Phishing for carbon credits apparently pays

Oil Refinery A cap and trade scam has temporarily shut down much trading of European emissions allowances Wikimedia

Whatever the views on cap-and-trade systems for greenhouse gas emissions, everyone can agree that it doesn't work when cyber-thieves fraudulently obtain and resell the carbon credits. The mysterious culprits behind a "phishing" scam managed to make millions off of European allowances that permit companies to emit a certain amount of greenhouse gases per year, according to Der Spiegel.

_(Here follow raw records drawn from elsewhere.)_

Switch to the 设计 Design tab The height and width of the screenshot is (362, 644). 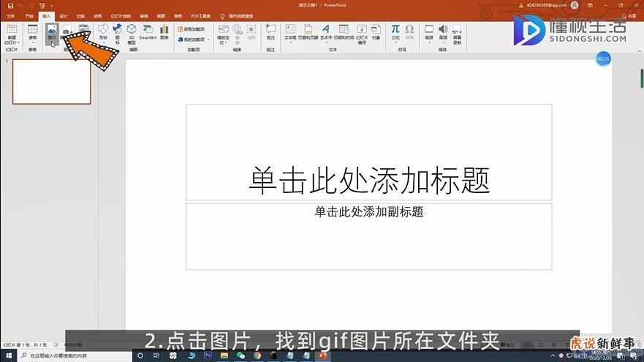pyautogui.click(x=64, y=16)
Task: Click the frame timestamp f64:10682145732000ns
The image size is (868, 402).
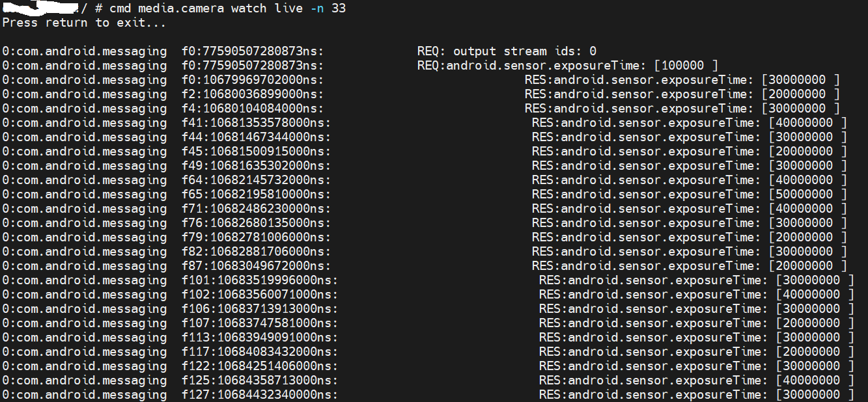Action: pos(256,180)
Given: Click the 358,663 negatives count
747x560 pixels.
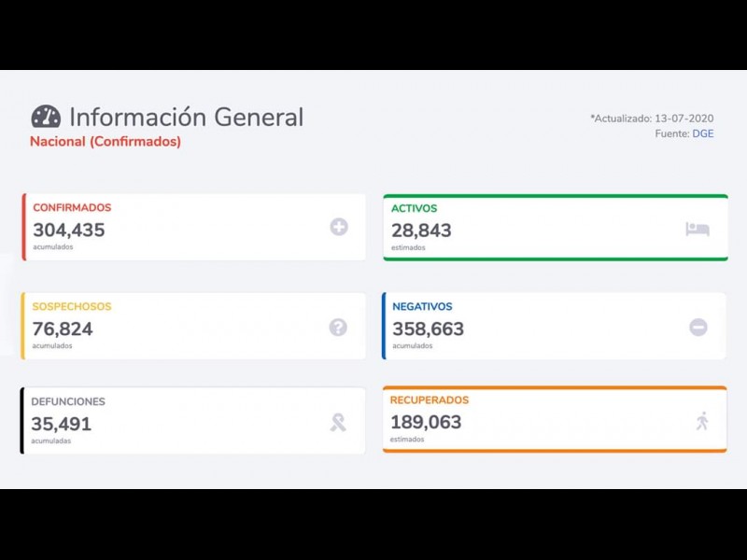Looking at the screenshot, I should click(428, 329).
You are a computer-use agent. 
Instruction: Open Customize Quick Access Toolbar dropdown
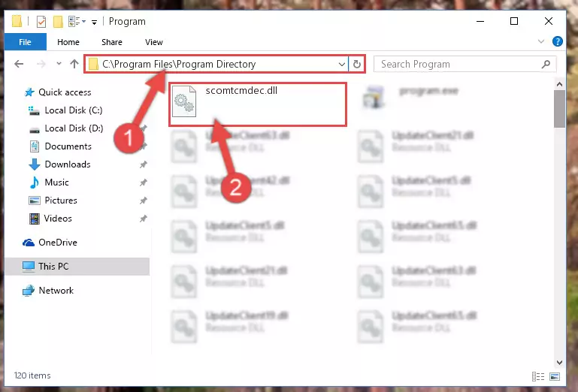(95, 23)
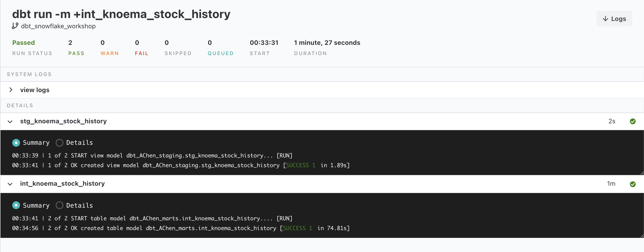
Task: Select Details radio for int_knoema_stock_history
Action: tap(59, 205)
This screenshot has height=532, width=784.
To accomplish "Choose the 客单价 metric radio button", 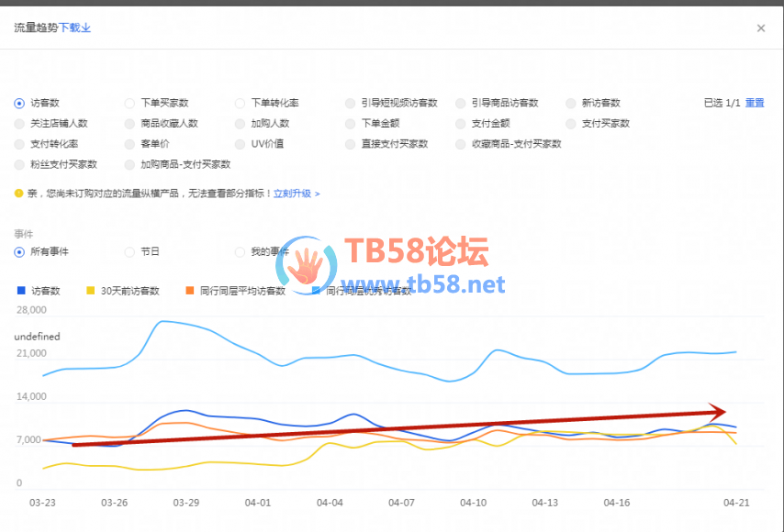I will click(130, 144).
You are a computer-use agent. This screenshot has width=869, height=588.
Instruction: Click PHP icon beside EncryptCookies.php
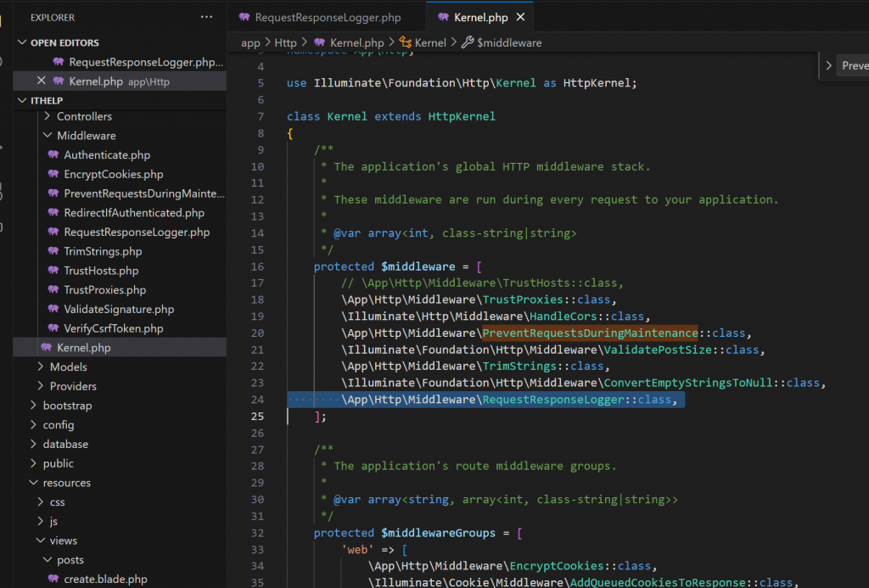click(x=53, y=175)
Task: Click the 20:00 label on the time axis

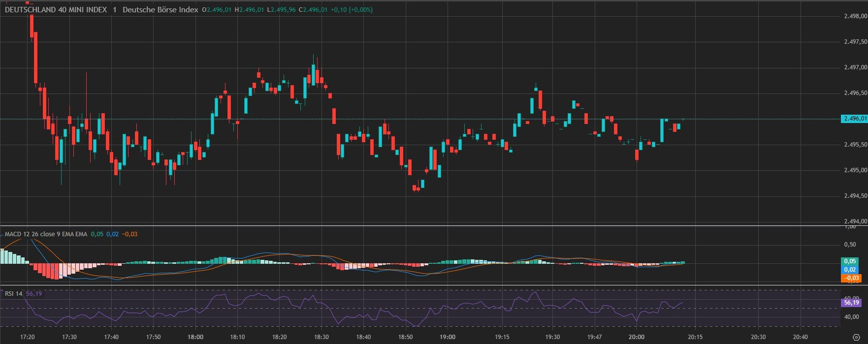Action: click(x=637, y=337)
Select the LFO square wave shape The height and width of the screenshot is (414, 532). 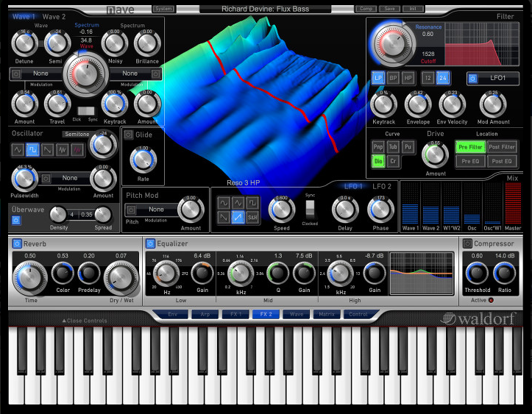tap(252, 202)

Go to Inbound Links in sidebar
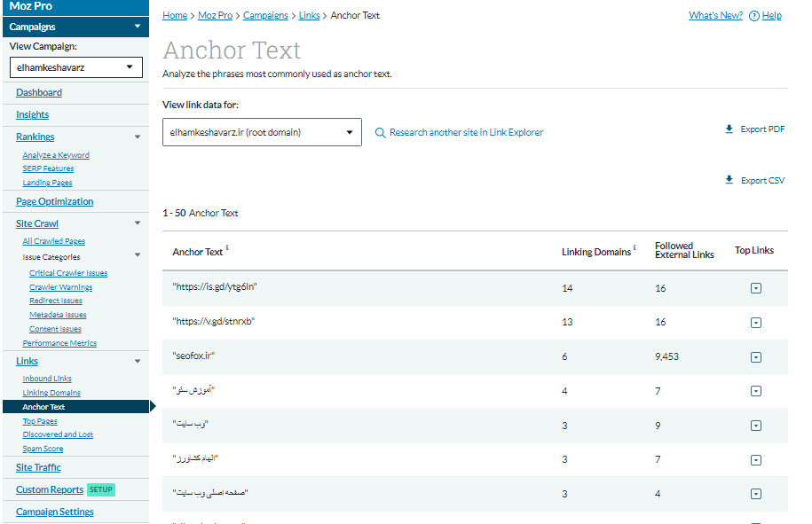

Phishing is that age-old Internet ruse where a fake but convincing email asks users to log onto a website and reenter their user name and password. That website is a decoy site set up for the purpose of snagging the unwary Internet user's log-in info.

In this case, hackers sent emails to companies in Europe, Japan and New Zealand last week that appeared to come from the German Emissions Trading Authority (DEHSt), a part of the European Union's Emission Trading System. The email said that the end users had to log onto the agency's website and reregister to prevent hacker attacks, in no small irony.

The shadowy group used the log-in info from various companies to quickly transfer the emissions allowances to other accounts in Denmark and Britain before reselling them. Financial Times Deutschland estimated at least nine cases of such fraud in Germany alone, with one German company losing allowances worth $2.1 million.


Criminals have proven more than willing to exploit the new energy economy. Italian authorities continue to investigate whether the Mafia sank about 30 ships as acts of illegal nuclear waste disposal. And more recently, thieves have made off with solar panels worth thousands of dollars from California wineries in Napa Valley.

The DEHSt has suspended registration of new trades for now, and various European nations also temporarily shut down their emissions trading. We suspect that authorities and companies alike will be taking the time to try and become more Internet-savvy.

[via Der Spiegel]

7 Comments

Tsk, Tsk
What is the world coming to, is there no honor among thieves anymore. Thieves stealing from thieves. It's just wrong. The next thing you know people will be lying to shady used car salesman, or burglarizing a burglar's house while he's out burgling someone else. It's just shameful.

Mark my words this is the end of the world as we know it (literally) if we don't stop stealing from the poor innocent cap and trade billionaires who act only out of a desire to help and protect us from ourselves and may be make a tidy sum as they do it, why not.

This is almost certainly the work of a dedicated group of the 70-something year old tea partier's with mad hacking skills and the time afforded by a fat social security check they have brought down the new world green economy. Somehow I always knew it would end this way. The geriatricapocolypse has come. Make your time.

hm.... agree with the thieves stealing from thieves bit, and I believe that this system of cap and trade was made for, well, money. Are these factories and power plants producing any less CO2? No, but the gov't is making a nice profit off of it now. This is completely unnecessary and is destroying U.S. industry.

Fraudsters defrauding fraudsters... there's a more serious point though. The phishing attack is not an isolated scam - a report by Europol in December 2009 found that up to 90% of the trades on some EU carbon exchanges were down to VAT "carousel" fraud. The underlying problem is that carbon trading renders a whole set of incommensurable practices equivalent in order to make a single tradable commodity, and throws the whole system together into a market where it is then unclear what is being traded (see www.carbontradewatch.org/carbon-trade-fails ). The resulting system is a scammers' paradise, which could better be avoided by turning to more conventional regulation as a means to limit carbon emissions.

wow there was an anime on this exact issue...Shangri-la i think. what a coincidence.

Talking about Al Gore right? This guy stands to make millions from this cap and trade non-sense.

There can be no better illustration of the futility of attempting to impose this cap and trade absurdity. Instead, we should be focusing on man's ability to innovate, adapt, and to turn systems to our own use...as shown by the thieves.

bdhoro87

from coral gables, fl

Wow this will be great for the economy! It will produce new jobs in the anti-cap-and-trade-hacking industry!